◆ **Written request**
Could you write out the entries below again with each "Where should I click to" replaced by "Which spot should I click to", changing nothing else and omitting the pictures?

— BEGIN Data excerpts —

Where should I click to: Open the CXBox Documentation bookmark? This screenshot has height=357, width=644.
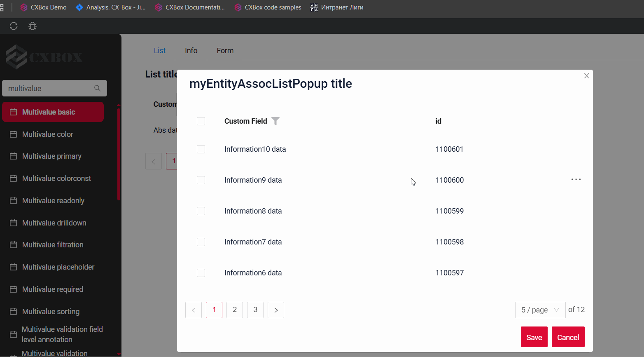click(x=190, y=7)
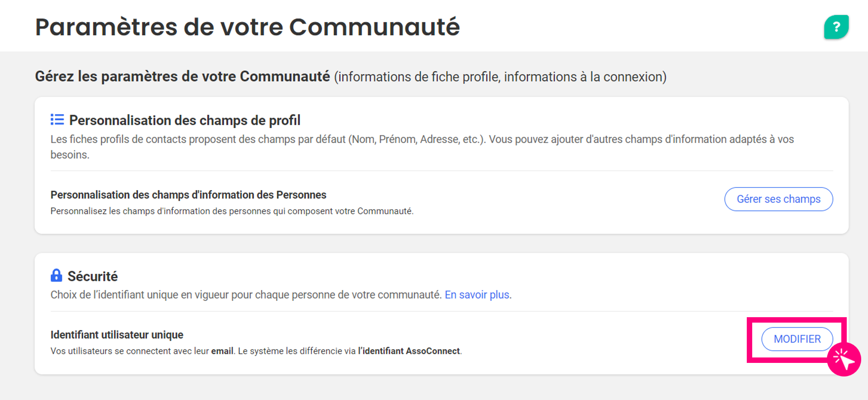Image resolution: width=868 pixels, height=400 pixels.
Task: Click the "Personnalisez les champs d'information" description
Action: click(232, 211)
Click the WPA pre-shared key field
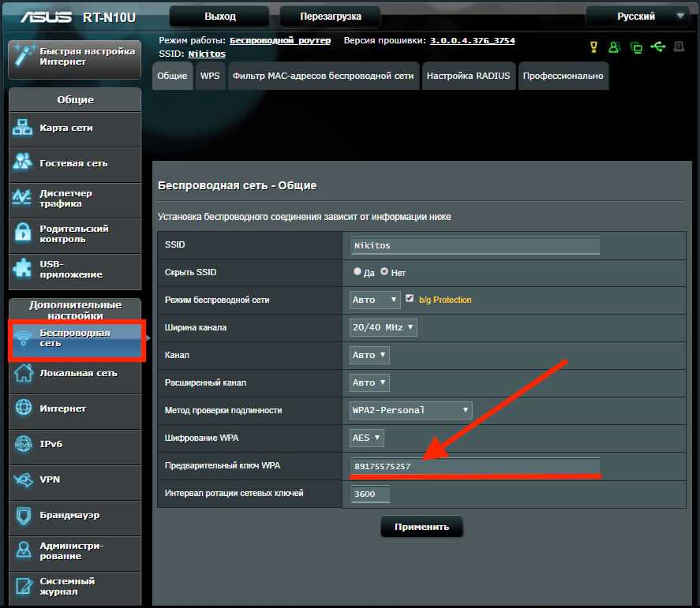This screenshot has width=700, height=608. click(475, 466)
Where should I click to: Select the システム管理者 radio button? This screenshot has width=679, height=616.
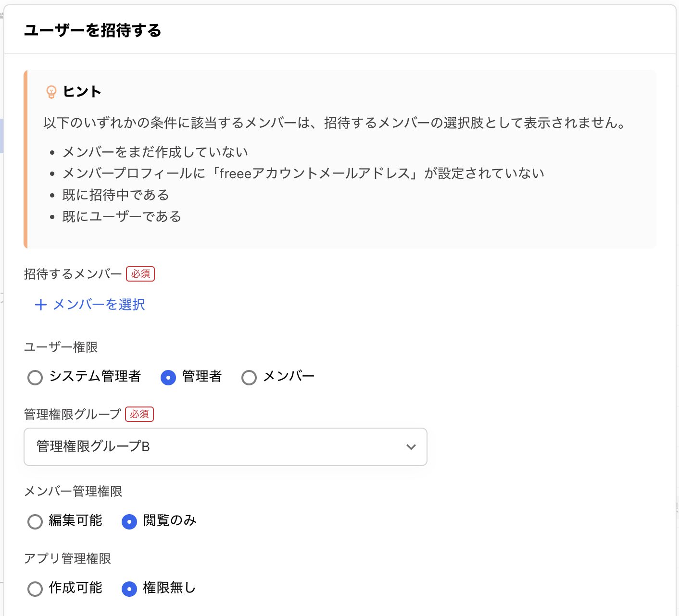pos(35,378)
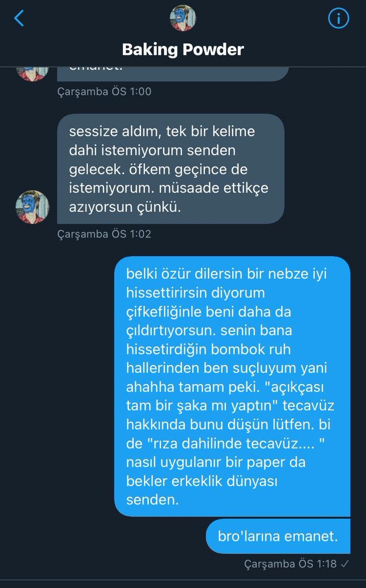Viewport: 366px width, 588px height.
Task: Go back using the back arrow
Action: (x=19, y=18)
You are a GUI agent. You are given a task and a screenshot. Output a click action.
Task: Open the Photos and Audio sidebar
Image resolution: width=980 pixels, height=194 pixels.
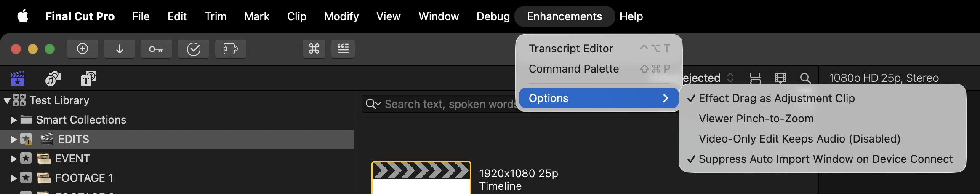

— END Data excerpts —

◆ **Complete response**
Which spot should I click to: Open the CXBox Documentation bookmark? This screenshot has height=357, width=644.
click(x=190, y=7)
Image resolution: width=868 pixels, height=400 pixels.
Task: Click the "Personnalisez les champs d'information" description
Action: click(232, 211)
Click the WPA pre-shared key field
This screenshot has width=700, height=608. click(475, 466)
Which spot should I click to: Select the システム管理者 radio button? This screenshot has width=679, height=616.
pos(35,378)
Viewport: 366px width, 588px height.
Task: Go back using the back arrow
Action: (x=19, y=18)
You are a GUI agent. You are given a task and a screenshot. Output a click action.
Task: Open the Photos and Audio sidebar
Image resolution: width=980 pixels, height=194 pixels.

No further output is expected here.